March 22, 2019

Active Living hosts free intro swim lessons for students, staff and campus community

Learn how to stay safe in the water March 25-28 with a one-hour dip in the pool


Danielle Chicoine, Faculty of Kinesiology

Active Living is offering free introductory swim sessions next week for adults. Open to staff, students, and the campus community.

Active Living is offering free introductory swim sessions next week for adults.

Candice Ward

If you’ve always wanted to learn how to swim, here’s your chance to test the water. Active Living is inviting university staff, students and community members to try UCalgary CANswim, a free one-hour swimming lesson to help adults get comfortable in the pool.

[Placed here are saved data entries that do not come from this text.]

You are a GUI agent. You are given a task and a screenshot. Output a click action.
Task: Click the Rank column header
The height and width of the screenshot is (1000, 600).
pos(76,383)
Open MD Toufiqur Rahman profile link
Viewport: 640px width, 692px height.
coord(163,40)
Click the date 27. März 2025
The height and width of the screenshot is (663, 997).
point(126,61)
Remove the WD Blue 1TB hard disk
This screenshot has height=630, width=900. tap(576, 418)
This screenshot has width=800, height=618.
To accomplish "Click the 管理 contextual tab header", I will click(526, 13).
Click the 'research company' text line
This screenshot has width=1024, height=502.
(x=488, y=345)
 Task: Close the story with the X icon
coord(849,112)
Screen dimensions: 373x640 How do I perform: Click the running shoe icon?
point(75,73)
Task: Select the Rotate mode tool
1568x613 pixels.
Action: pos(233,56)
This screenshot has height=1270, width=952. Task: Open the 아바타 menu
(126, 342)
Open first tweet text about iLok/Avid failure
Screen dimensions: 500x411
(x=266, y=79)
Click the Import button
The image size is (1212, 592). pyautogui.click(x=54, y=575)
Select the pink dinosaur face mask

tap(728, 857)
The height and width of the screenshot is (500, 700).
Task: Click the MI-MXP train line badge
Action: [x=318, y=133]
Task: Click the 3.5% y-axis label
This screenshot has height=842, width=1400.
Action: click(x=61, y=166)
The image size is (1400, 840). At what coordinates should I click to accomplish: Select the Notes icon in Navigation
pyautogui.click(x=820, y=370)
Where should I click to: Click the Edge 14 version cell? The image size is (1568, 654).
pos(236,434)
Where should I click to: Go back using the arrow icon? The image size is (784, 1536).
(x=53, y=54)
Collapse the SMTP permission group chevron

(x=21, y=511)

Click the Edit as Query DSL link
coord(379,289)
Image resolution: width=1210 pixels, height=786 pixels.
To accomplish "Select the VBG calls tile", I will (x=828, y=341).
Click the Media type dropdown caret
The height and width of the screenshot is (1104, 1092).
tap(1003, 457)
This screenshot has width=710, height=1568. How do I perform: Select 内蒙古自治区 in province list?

Choose one of the sessions running March 25 to 28 from 6 to 7 p.m. for an opportunity to get acquainted with the water at your own pace.

“Not everyone gets the chance to take traditional swimming lessons as a kid,” says UCalgary Aquatic Centre Manager Dominique MacDonald. And while one hour with an instructor won’t make you a professional swimmer, she says it’s enough time to learn how to stay safe in the water.

The most essential skill any new swimmer can have, according to MacDonald, is learning how to turn over and float on their back. This simple skill can be a lifesaver, she says.

“If someone who isn’t a strong swimmer has the ability to roll onto her back and float, she’s now in a position where she can breathe, she’s able to call out for help, and it decreases her chances of drowning before help arrives,” says MacDonald. “We want to give people the confidence and tools to stay calm and help save themselves.”

According to the World Health Organization, there are 42 drowning deaths every hour across the globe. MacDonald hopes that by teaching some basic swimming skills to the campus community, the University of Calgary can be a positive force in stopping these preventable tragedies.

“Sharing our knowledge and expertise with the community is something we take pride in as a university and a member of the local community,” MacDonald says. “Saving just one life by passing on these skills will make it all worthwhile.”